Sadiq Khan criticised cuts to London's policing budget

Jeremy Corbyn has focused on the question of resources for the police and MI5, highlighting cuts that have seen the number of full-time police officers fall by around 19,000 between September 2010 and the same time last year. Cressida Dick, Metropolitan Police Commissioner, has indicated that she will ask government for more funds. Theresa May’s record as Home Secretary during the Coalition government is suddenly under the microscope as never before.

For her part, the Prime Minister tells us there is a need for communities to be less tolerant of extremism and terrorism – “as a society”, she told the Evening Standard, “we should be more willing to call it out”. It remains unclear who precisely she was referring to. Big tech firms – Google, Facebook and Twitter – have also come in for renewed criticism, amidst claims that they have not done enough to remove from the internet content which promotes or inspires terrorism. Speaking on Sunday, the Prime Minister said: “We cannot allow this ideology the safe space it needs to breed. Yet that is precisely what the internet, and the big companies … provide.”

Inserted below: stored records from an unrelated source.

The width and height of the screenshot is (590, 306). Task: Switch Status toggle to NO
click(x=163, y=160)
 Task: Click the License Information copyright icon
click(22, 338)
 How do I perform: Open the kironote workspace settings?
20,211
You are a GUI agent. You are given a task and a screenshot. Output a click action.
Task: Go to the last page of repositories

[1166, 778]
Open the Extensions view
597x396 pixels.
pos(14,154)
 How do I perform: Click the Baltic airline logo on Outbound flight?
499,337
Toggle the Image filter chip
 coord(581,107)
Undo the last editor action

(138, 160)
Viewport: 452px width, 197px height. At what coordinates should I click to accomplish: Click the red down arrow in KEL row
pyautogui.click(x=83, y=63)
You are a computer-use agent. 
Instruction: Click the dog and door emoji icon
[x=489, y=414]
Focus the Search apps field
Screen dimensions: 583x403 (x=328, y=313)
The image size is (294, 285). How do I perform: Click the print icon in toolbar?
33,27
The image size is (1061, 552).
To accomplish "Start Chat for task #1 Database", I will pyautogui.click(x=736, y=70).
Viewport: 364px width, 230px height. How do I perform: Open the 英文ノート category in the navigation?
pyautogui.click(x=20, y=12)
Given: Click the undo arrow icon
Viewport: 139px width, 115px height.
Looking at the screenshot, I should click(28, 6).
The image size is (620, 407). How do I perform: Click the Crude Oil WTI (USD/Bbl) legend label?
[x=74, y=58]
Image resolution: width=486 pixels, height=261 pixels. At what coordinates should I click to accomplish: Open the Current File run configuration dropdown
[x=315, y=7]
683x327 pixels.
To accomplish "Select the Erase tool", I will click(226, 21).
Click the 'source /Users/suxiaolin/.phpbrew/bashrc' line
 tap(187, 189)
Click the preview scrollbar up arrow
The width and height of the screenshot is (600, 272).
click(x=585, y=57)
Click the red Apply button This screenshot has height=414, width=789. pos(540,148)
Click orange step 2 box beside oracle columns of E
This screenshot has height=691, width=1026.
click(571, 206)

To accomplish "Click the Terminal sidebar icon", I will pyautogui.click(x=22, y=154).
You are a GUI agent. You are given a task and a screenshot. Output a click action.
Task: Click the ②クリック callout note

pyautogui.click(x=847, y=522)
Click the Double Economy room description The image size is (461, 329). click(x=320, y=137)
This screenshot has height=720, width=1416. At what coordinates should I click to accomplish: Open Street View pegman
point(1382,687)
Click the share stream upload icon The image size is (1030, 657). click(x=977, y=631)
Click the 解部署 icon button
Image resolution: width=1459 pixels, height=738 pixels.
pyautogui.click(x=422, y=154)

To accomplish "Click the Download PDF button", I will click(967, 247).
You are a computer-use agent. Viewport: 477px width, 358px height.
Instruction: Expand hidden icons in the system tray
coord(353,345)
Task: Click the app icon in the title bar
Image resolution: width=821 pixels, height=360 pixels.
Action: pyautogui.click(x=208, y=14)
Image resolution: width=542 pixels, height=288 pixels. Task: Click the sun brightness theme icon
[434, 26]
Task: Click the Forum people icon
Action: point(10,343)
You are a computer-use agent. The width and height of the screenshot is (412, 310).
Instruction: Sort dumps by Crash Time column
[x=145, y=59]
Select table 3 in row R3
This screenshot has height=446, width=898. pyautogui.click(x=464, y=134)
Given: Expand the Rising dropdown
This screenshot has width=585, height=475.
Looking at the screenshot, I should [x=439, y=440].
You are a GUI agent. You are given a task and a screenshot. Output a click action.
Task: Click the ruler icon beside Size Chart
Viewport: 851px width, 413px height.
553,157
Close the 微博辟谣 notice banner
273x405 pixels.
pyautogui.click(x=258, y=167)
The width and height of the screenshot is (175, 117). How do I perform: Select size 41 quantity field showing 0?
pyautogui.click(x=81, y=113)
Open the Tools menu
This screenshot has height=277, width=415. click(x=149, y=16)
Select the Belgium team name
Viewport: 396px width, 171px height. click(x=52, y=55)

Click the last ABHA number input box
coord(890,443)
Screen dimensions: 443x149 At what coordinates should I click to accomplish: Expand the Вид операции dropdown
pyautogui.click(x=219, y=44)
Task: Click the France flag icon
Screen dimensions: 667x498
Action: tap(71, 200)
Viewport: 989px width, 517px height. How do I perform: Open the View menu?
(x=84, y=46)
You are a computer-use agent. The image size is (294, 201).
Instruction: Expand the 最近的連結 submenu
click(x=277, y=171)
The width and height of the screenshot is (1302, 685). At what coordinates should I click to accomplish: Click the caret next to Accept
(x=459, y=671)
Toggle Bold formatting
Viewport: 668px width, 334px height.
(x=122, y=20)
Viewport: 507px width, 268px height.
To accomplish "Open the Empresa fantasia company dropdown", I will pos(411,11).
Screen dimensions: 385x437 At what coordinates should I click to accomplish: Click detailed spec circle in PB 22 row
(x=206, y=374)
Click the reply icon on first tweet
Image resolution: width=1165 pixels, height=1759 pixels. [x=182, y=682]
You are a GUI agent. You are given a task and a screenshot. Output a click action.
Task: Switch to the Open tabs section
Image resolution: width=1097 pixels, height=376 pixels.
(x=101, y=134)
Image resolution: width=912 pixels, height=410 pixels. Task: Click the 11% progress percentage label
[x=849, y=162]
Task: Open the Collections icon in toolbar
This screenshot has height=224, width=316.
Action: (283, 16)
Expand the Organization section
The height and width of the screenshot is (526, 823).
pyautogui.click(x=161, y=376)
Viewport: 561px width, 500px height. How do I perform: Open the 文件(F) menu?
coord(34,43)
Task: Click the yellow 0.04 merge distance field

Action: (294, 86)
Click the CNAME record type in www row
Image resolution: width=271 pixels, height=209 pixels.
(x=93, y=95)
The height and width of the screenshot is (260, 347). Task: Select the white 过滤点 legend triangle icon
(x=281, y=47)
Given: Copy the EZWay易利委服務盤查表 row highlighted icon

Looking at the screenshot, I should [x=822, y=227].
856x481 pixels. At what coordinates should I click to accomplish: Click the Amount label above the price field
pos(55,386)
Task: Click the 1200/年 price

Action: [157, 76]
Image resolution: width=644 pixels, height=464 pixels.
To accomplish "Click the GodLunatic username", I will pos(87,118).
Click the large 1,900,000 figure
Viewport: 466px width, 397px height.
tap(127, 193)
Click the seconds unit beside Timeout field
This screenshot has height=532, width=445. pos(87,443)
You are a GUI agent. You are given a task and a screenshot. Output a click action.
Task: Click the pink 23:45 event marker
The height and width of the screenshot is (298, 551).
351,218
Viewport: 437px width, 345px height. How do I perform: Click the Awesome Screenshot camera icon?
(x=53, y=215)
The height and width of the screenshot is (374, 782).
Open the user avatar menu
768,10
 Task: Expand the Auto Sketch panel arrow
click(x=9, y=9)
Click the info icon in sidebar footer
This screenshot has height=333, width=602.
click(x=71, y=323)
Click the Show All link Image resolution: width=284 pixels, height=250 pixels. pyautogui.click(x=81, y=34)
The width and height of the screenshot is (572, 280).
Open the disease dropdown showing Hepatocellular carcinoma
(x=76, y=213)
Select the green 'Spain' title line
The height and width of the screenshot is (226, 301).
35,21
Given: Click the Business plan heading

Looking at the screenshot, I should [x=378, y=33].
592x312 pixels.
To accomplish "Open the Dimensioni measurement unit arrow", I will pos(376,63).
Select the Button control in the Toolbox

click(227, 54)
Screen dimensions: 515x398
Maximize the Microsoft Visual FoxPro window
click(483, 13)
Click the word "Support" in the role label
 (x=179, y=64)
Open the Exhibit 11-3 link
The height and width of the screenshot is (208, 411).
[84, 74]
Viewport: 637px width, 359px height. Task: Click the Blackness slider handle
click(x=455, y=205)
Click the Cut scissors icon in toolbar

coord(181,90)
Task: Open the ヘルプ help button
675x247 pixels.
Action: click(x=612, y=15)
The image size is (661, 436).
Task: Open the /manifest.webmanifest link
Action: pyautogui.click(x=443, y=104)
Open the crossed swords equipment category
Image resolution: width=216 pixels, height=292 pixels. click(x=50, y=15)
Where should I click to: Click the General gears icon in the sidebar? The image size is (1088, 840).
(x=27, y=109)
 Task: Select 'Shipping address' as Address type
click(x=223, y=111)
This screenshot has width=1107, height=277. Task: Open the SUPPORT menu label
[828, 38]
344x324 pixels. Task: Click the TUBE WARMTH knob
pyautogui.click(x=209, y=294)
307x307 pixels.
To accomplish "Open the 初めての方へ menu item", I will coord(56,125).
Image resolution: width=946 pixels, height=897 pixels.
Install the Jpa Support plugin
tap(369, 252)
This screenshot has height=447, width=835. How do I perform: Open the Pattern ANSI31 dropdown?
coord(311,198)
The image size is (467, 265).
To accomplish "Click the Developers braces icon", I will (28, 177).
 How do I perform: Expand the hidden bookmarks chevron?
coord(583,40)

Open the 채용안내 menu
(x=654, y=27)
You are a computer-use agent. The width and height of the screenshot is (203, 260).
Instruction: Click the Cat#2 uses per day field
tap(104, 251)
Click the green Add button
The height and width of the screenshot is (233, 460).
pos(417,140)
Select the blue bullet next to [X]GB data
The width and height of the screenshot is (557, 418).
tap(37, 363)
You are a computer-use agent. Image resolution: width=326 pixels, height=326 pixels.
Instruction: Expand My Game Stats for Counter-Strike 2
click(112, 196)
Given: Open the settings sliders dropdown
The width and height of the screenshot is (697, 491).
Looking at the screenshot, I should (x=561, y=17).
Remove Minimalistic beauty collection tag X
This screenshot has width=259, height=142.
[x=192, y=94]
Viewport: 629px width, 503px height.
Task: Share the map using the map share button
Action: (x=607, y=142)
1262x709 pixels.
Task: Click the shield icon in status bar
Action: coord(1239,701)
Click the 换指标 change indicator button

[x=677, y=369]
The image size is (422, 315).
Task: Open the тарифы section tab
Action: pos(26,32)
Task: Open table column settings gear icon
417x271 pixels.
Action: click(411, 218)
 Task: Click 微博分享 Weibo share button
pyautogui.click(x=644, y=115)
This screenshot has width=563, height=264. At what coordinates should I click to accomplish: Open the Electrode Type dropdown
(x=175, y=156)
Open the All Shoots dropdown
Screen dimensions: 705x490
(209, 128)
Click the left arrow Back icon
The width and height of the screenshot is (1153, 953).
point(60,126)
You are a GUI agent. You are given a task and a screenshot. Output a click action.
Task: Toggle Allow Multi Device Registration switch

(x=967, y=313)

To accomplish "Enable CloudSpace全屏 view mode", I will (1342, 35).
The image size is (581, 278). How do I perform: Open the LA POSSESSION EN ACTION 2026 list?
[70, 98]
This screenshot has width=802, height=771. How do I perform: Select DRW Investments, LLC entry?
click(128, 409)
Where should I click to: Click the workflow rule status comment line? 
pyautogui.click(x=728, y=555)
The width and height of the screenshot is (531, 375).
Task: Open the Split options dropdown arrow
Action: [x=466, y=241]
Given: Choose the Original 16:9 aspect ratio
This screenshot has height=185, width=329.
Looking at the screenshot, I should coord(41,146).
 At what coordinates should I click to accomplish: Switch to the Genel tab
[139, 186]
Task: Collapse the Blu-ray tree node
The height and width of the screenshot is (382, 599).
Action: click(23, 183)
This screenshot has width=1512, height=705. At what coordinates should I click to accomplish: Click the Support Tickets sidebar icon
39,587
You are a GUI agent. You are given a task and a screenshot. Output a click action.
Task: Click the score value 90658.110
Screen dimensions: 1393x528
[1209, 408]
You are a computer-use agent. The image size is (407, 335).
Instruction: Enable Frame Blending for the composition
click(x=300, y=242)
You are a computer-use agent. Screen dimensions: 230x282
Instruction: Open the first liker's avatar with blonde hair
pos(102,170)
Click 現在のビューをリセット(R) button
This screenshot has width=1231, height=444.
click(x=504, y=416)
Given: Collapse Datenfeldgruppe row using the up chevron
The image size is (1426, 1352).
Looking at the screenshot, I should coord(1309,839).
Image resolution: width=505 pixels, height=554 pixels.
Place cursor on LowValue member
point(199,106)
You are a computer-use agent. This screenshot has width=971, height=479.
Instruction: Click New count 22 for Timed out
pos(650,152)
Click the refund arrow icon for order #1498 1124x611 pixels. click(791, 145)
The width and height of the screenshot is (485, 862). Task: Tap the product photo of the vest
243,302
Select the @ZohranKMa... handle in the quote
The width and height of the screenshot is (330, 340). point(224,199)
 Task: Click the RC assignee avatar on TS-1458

There’s something in all of it of course. The police may have become more efficient but cuts have been painful; MI5 has more staff than ever but is monitoring more potential jihadists that at any time. Likewise, while the major technology firms spend hundreds of millions of pounds tackling extremist material their efforts need to be ramped up further. And for all the tip-offs about people espousing radical views, plainly there are places in Britain where fanatics can find safe harbour.

As for foreign policy Jeremy Corbyn – and others – have argued strongly that Britain’s involvement in foreign wars has been counter-productive, both in the countries to which the fight has been taken, and at home. He has also been clear in the past that a Labour government would halt sales of arms to repressive regimes, including Saudi Arabia.

Now it gets interesting.

For most commentators, it is Wahhabism, the strict form of Islam practised in Saudi Arabia, which is where the roots of Isis, al-Qaeda et al are to be found. While the Kingdom’s rulers are currently pointing the finger at neighbouring Qatar – cutting diplomatic ties over claims that the next hosts of the football World Cup are backing militant groups – there have been widespread reports that money from wealthy Saudis has regularly found its way into the hands of extremists, despite Riyadh’s official role in the fight against terror. At the very least, the Saudis have spent billions on promoting the Wahhabi theology abroad, including in the UK. This is the theology, of course, on which Saudi custom and law is based – women’s rights hugely limited; homosexual acts punishable by death; free speech non-existent.

And yet, and yet, and yet. The Saudis are our friends! More importantly, they are providers of oil – £900m worth in 2015. And in return they happily shovel up a reported 83 per cent of the UK’s arms exports; conveniently worth a little shy of £900m in 2015. It’s the kind of deal any future PM would bite off your hand for (which is kind of appropriate in the context of Saudi Arabia’s penchant for punishments involving limb removal).

After all, this is just the kind of bilateral trade arrangement we’ll need all the more of when we leave the EU – the kind of great deal the Leavers always banged on about to get British manufacturing booming again. Forget Europe, let’s just sell guns to a country which promotes a grim religious ideology made positively grotesque by individual adherents from Raqqa and Mosul to Manchester and London.

All of which brings us back to Brexit. Remember that?